* _What you should do_
An exact copy of every entry is the required answer.

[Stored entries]
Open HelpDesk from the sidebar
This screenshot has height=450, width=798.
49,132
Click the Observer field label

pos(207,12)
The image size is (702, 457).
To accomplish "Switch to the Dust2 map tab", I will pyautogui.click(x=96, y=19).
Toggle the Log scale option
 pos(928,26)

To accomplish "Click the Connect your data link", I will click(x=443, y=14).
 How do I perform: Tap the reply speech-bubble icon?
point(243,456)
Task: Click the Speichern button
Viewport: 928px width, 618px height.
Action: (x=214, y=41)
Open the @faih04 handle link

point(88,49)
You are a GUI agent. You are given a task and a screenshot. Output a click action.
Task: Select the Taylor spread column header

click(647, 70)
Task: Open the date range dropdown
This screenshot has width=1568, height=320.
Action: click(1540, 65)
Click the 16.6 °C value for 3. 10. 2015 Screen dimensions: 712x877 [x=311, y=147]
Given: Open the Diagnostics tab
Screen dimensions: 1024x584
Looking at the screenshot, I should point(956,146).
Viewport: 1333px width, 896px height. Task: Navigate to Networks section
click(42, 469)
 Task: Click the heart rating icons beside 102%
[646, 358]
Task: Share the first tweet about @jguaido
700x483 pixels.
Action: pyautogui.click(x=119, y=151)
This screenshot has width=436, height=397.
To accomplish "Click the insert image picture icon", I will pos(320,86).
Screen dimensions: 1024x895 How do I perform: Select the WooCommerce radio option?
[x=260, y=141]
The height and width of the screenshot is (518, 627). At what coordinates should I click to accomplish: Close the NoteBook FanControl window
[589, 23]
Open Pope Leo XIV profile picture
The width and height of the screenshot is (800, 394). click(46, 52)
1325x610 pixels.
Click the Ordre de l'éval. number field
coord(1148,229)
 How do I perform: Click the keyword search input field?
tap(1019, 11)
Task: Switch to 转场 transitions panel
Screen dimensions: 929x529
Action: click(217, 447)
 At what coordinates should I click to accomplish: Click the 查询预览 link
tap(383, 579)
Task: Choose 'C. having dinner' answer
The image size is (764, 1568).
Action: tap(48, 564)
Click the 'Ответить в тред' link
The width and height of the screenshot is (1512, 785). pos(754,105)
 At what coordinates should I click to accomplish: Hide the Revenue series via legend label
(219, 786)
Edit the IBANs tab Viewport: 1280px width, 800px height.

* _Result_
Open HelpDesk from the sidebar
This screenshot has height=450, width=798.
49,132
Click the Observer field label

pos(207,12)
The image size is (702, 457).
To accomplish "Switch to the Dust2 map tab", I will pyautogui.click(x=96, y=19).
Toggle the Log scale option
 pos(928,26)

To accomplish "Click the Connect your data link", I will click(x=443, y=14).
 How do I perform: Tap the reply speech-bubble icon?
point(243,456)
Task: Click the Speichern button
Viewport: 928px width, 618px height.
Action: (x=214, y=41)
Open the @faih04 handle link

point(88,49)
You are a GUI agent. You are given a task and a screenshot. Output a click action.
Task: Select the Taylor spread column header

click(647, 70)
Task: Open the date range dropdown
This screenshot has width=1568, height=320.
Action: click(1540, 65)
Click the 16.6 °C value for 3. 10. 2015 Screen dimensions: 712x877 [x=311, y=147]
Given: Open the Diagnostics tab
Screen dimensions: 1024x584
Looking at the screenshot, I should point(956,146).
Viewport: 1333px width, 896px height. Task: Navigate to Networks section
click(42, 469)
 Task: Click the heart rating icons beside 102%
[646, 358]
Task: Share the first tweet about @jguaido
700x483 pixels.
Action: pyautogui.click(x=119, y=151)
This screenshot has width=436, height=397.
To accomplish "Click the insert image picture icon", I will pos(320,86).
Screen dimensions: 1024x895 How do I perform: Select the WooCommerce radio option?
[x=260, y=141]
The height and width of the screenshot is (518, 627). At what coordinates should I click to accomplish: Close the NoteBook FanControl window
[589, 23]
Open Pope Leo XIV profile picture
The width and height of the screenshot is (800, 394). click(46, 52)
1325x610 pixels.
Click the Ordre de l'éval. number field
coord(1148,229)
 How do I perform: Click the keyword search input field?
tap(1019, 11)
Task: Switch to 转场 transitions panel
Screen dimensions: 929x529
Action: click(217, 447)
 At what coordinates should I click to accomplish: Click the 查询预览 link
tap(383, 579)
Task: Choose 'C. having dinner' answer
The image size is (764, 1568).
Action: tap(48, 564)
Click the 'Ответить в тред' link
The width and height of the screenshot is (1512, 785). pos(754,105)
 At what coordinates should I click to accomplish: Hide the Revenue series via legend label
(219, 786)
Edit the IBANs tab Viewport: 1280px width, 800px height.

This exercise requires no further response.